(Items listed in a dataset)
--------------------
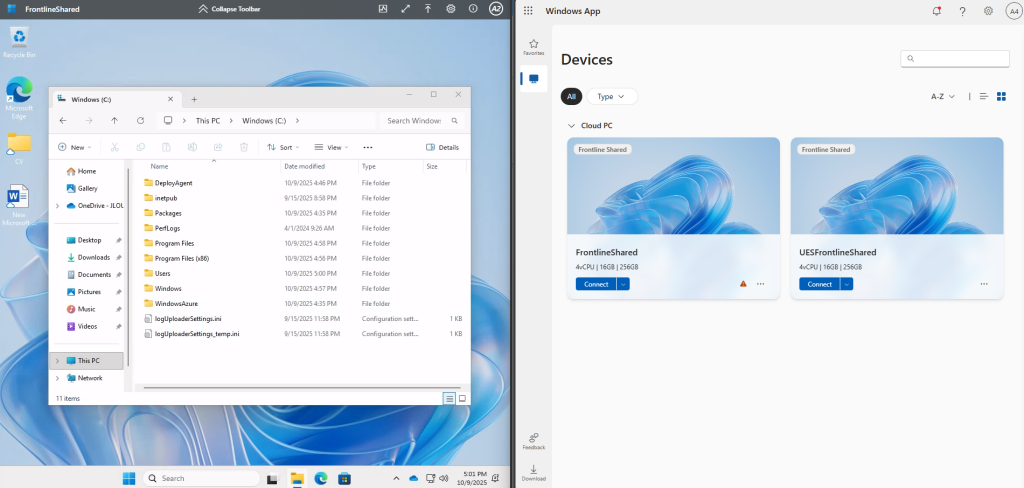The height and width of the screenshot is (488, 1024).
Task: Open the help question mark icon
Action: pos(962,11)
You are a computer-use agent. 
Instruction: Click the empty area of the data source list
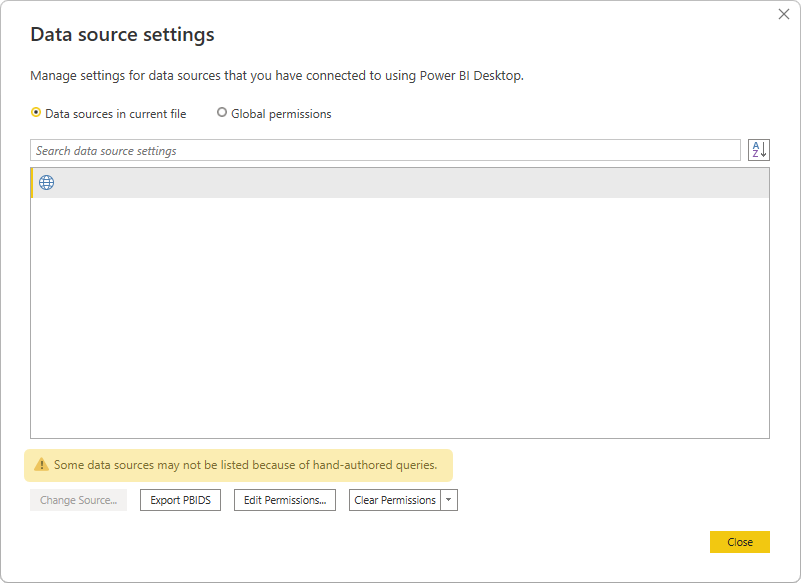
--------------------
→ EXERCISE PROMPT
Only the lines from the one containing "You are a computer-use agent." through the last line of the entries above, both included, belong in the answer, written out exactly; pictures do not.

→ SOLUTION
You are a computer-use agent. 
Instruction: Click the empty area of the data source list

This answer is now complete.